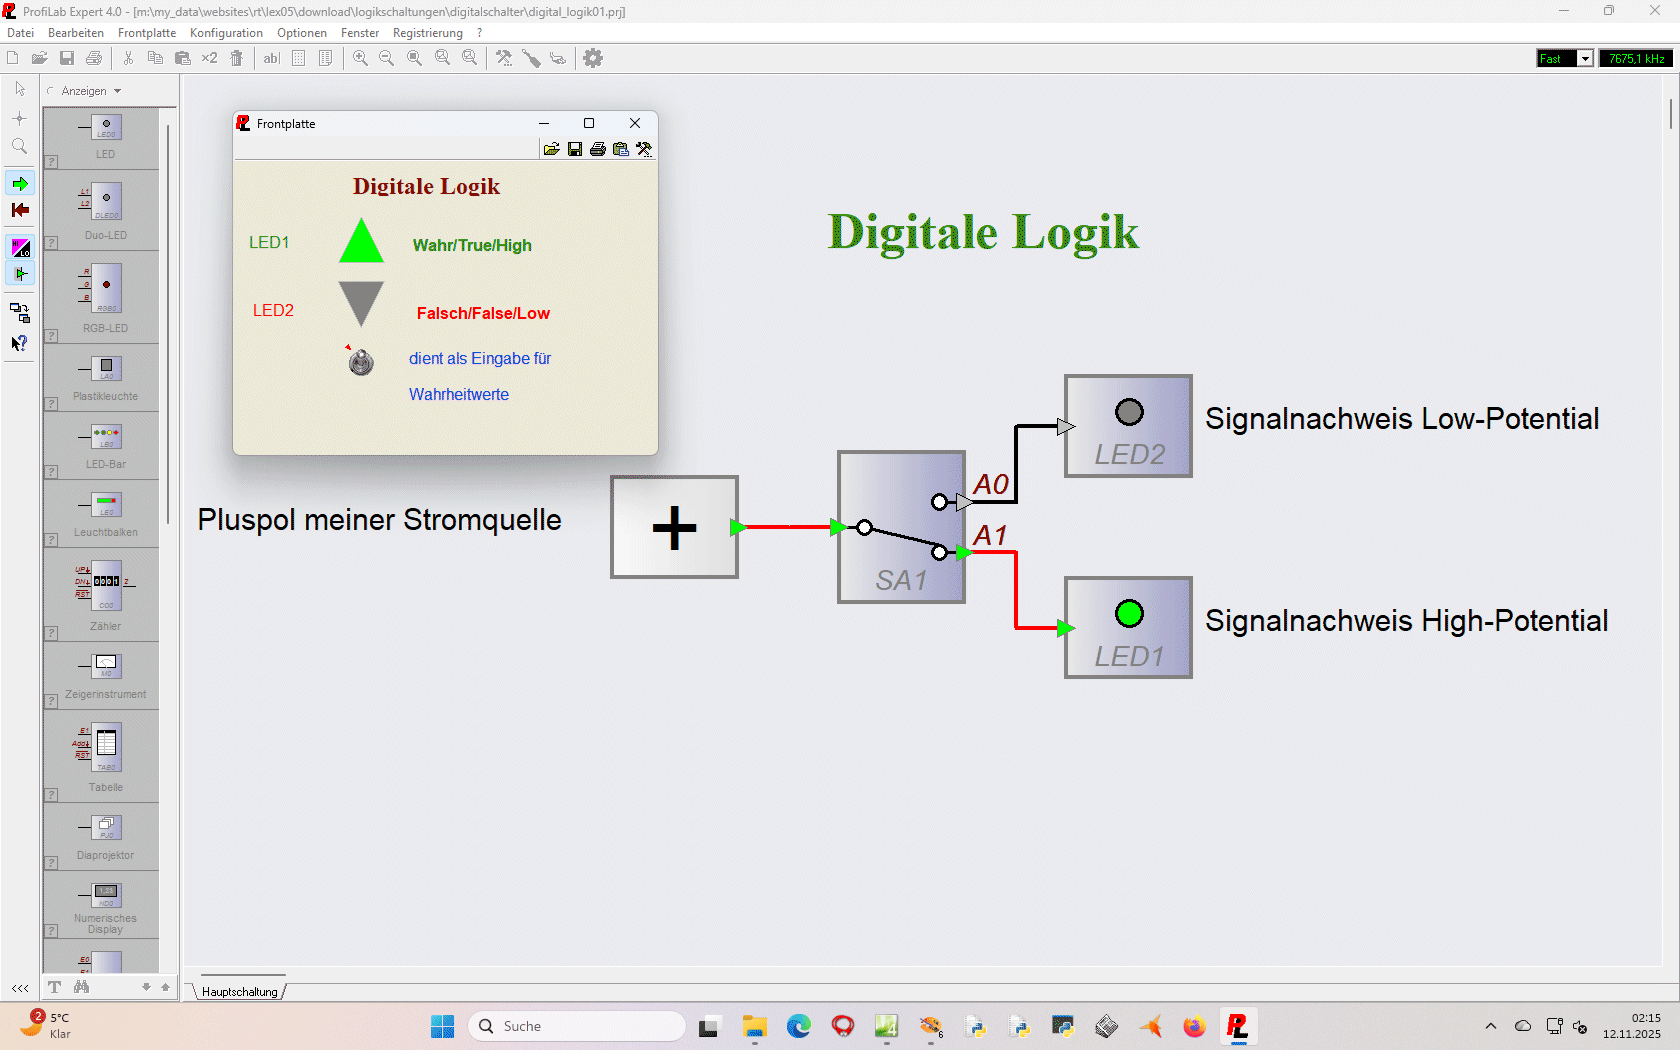1680x1050 pixels.
Task: Click the zoom in magnifier icon
Action: [360, 58]
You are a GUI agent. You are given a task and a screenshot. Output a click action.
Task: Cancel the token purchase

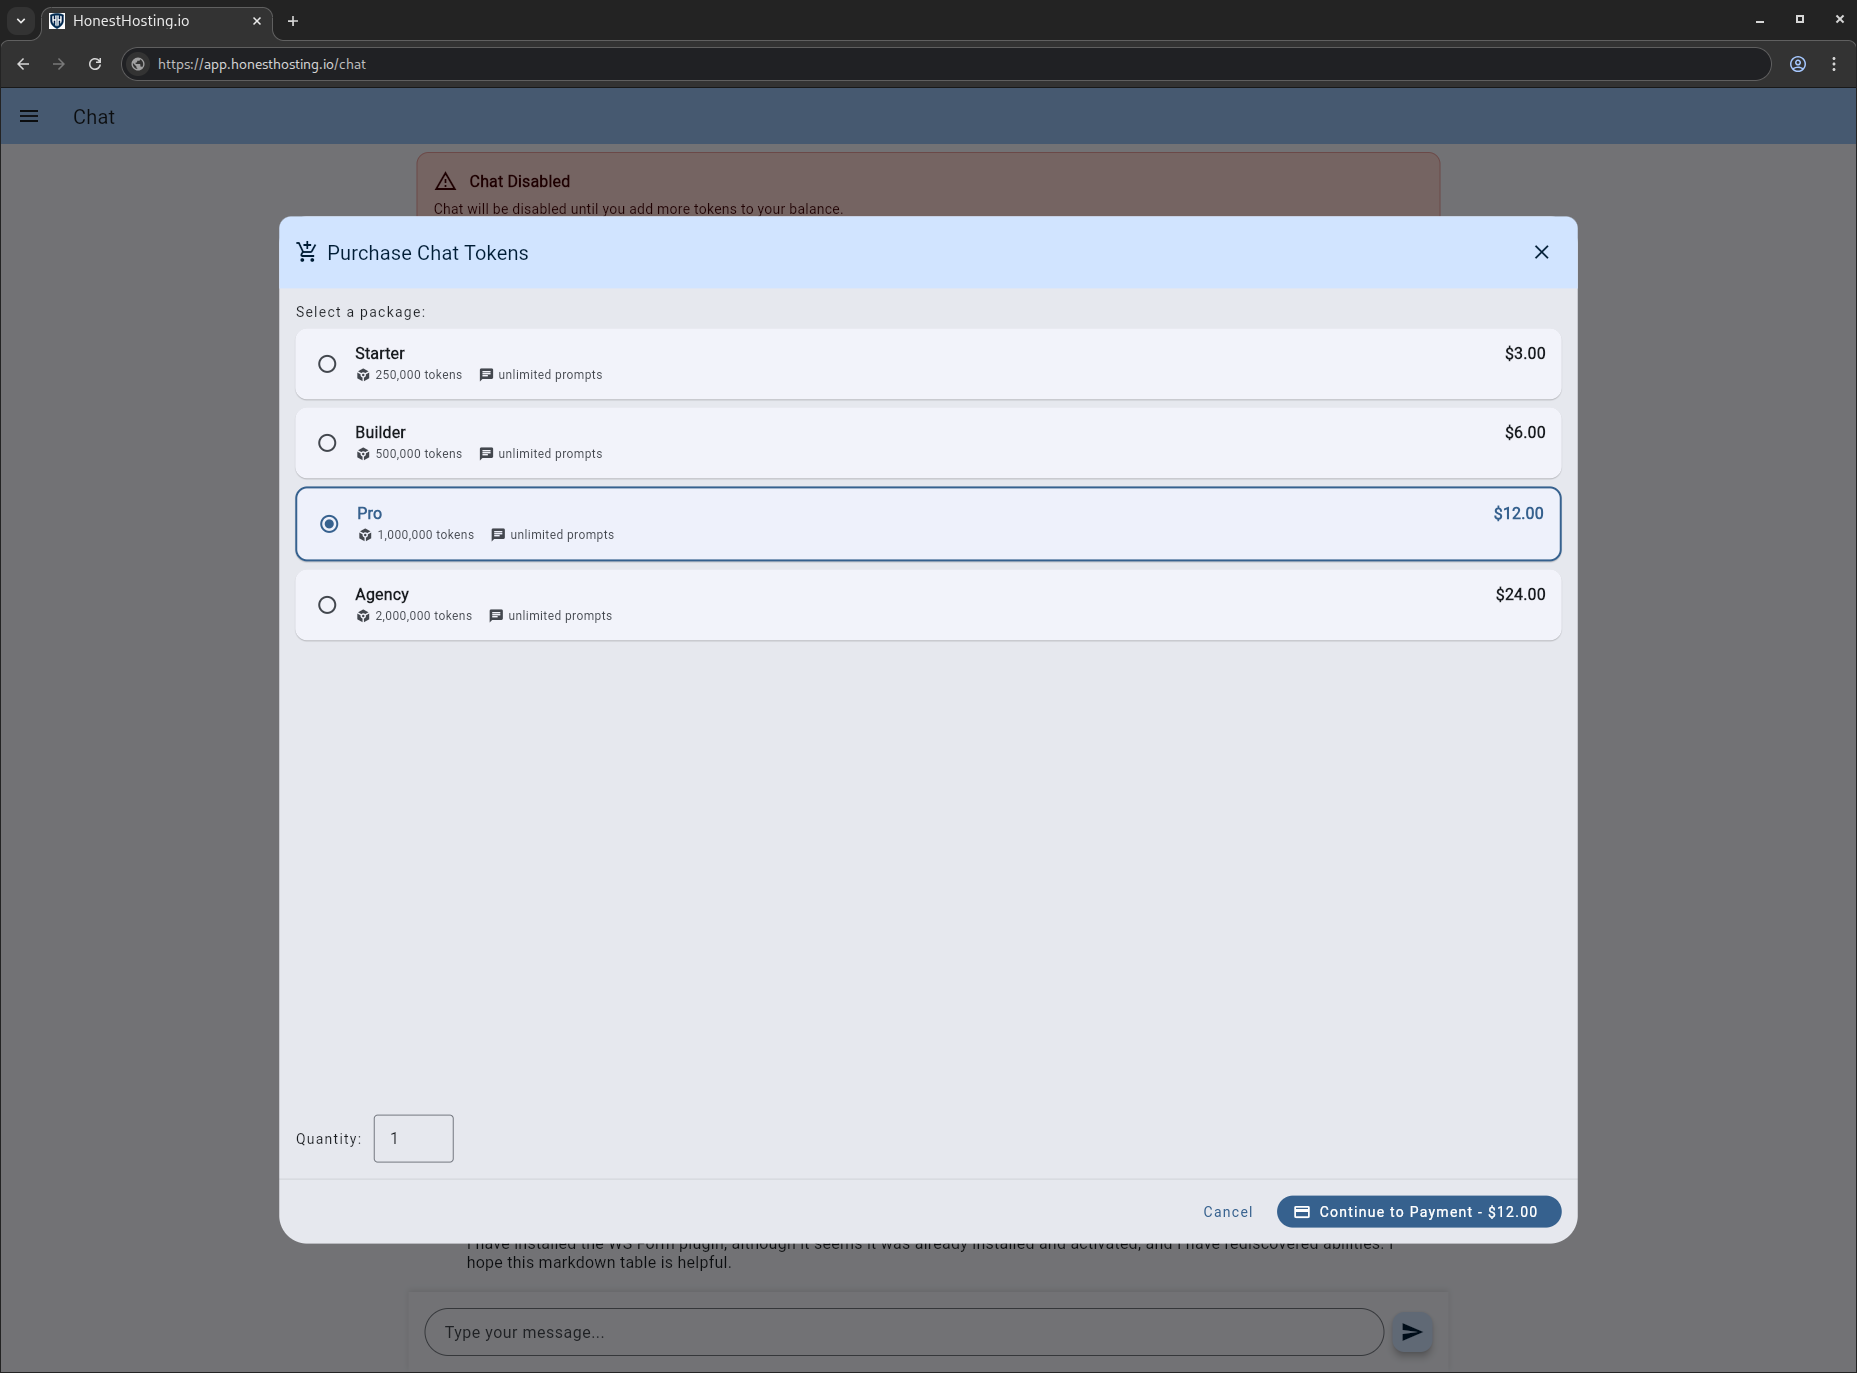pyautogui.click(x=1227, y=1212)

### Your task
Once you find the line that contains "You are a GUI", give it again along with every later line through the end of the data, word for word, minus the pictures.

### Written answer
You are a GUI agent. You are given a task and a screenshot. Output a click action.
Task: Cancel the token purchase

pyautogui.click(x=1227, y=1212)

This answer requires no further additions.